鹿児島大学国際島嶼教育研究センターよりご案内をいただきましたので、お知らせいたします。   

  

国際島嶼教育研究センター第261回研究会

旧石器時代の種子島

寒川朋枝(鹿児島大学埋蔵文化財調査センター)


2026年9月28日(月)16時30分 鹿児島大学 元キャンパス 総合教育研究棟5階

参加(会場・オンライン)には事前登録が必要です

  

[要旨]

本発表では、種子島地域における後期旧石器時代の特徴について述べる。また、周辺地域や近年増加している琉球列島における調査成果にも触れ、現状での各島嶼部における文化的特徴の概略について述べる。

中種子町立切遺跡、南種子町横峯遺跡は、後期旧石器前半期の約35000年前頃の種子島最古の人類の痕跡が認められる貴重な遺跡であり、2022年には国指定史跡として指定された。立切遺跡では陥し穴遺構や礫群といった遺構が検出されている。また多くの礫石器が出土していることも特徴であり、発表者はそれら遺物の残存デンプン分析を行い、植物質食糧が加工されていたことを示した。類似する状況は指宿市西多羅ヶ迫遺跡でも確認されている。

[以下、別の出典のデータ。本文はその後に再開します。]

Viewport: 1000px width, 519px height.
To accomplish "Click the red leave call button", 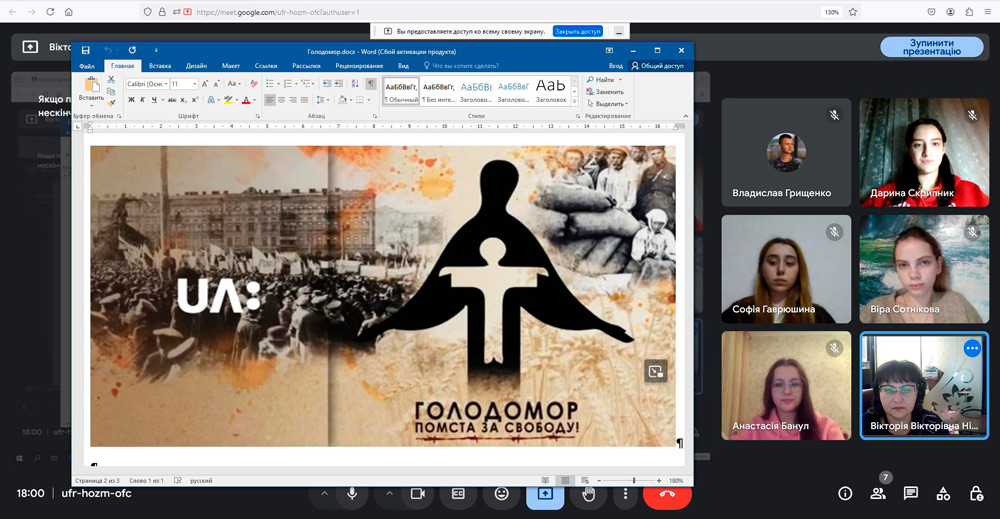I will [667, 493].
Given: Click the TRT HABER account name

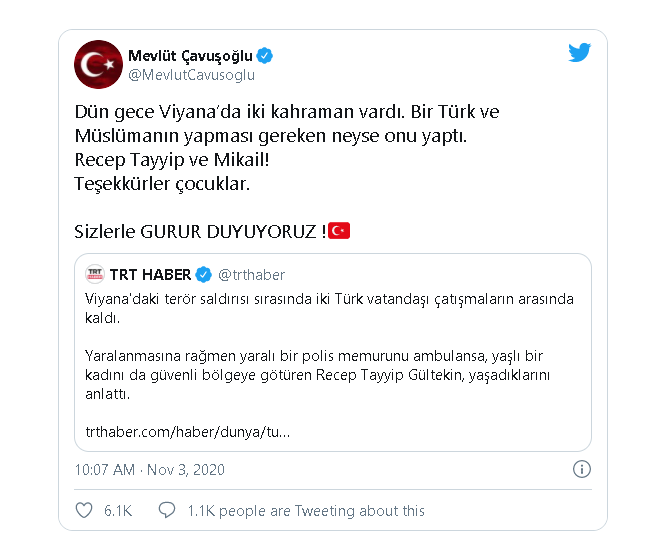Looking at the screenshot, I should tap(150, 274).
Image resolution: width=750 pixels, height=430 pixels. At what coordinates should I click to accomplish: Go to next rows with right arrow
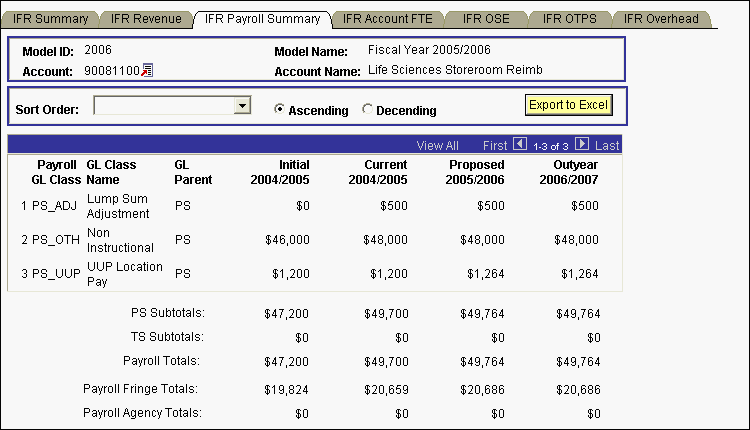[x=583, y=145]
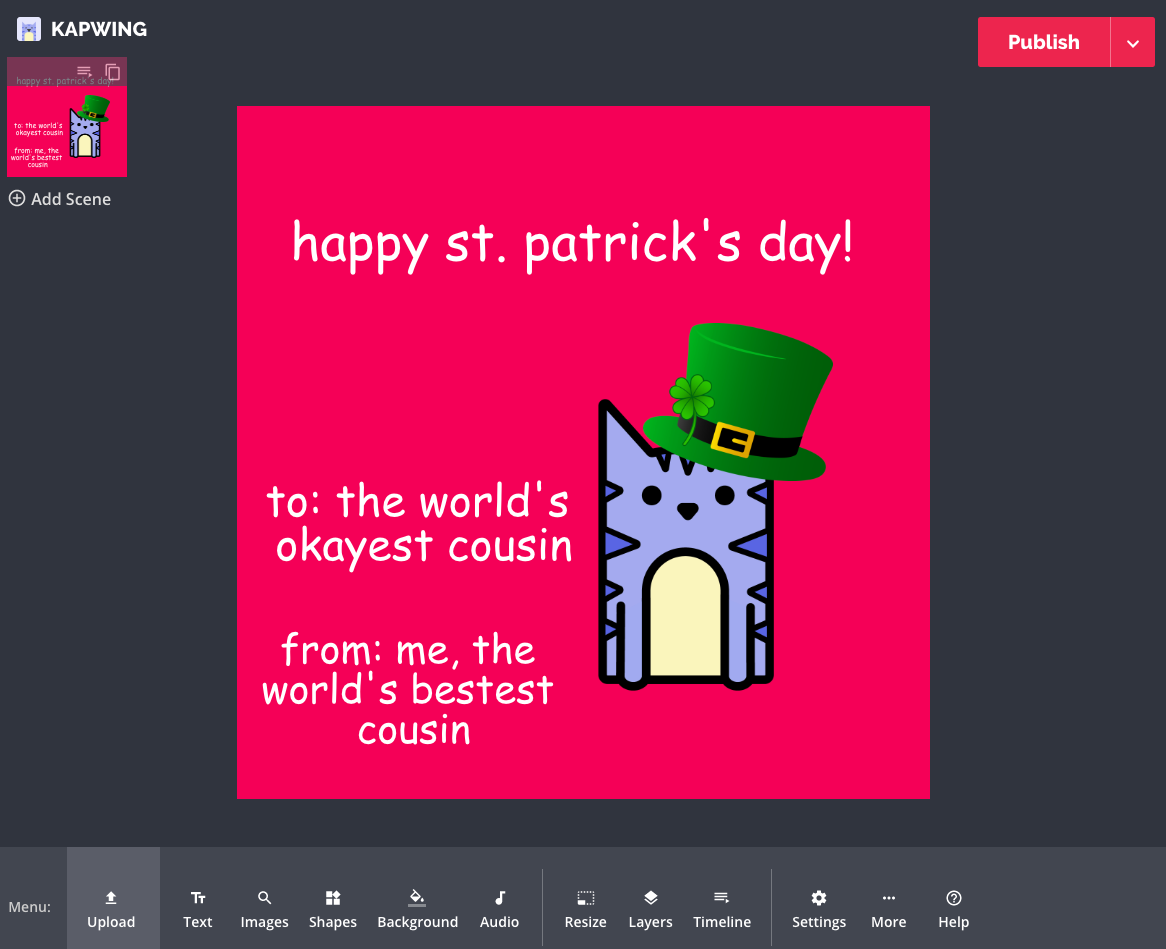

後期旧石器前半期以降の種子島地域で石器群が認められる時期は、現時点では後期旧石器時代末期の細石刃石器群の時期になる。正確な年代データが不足しているが、恐らく1万年ほどの空白期間が存在している。一方、沖縄以南については近年の発掘調査成果から継続的な人類活動が確認されており、各島嶼部での適応戦略を示している可能性がある。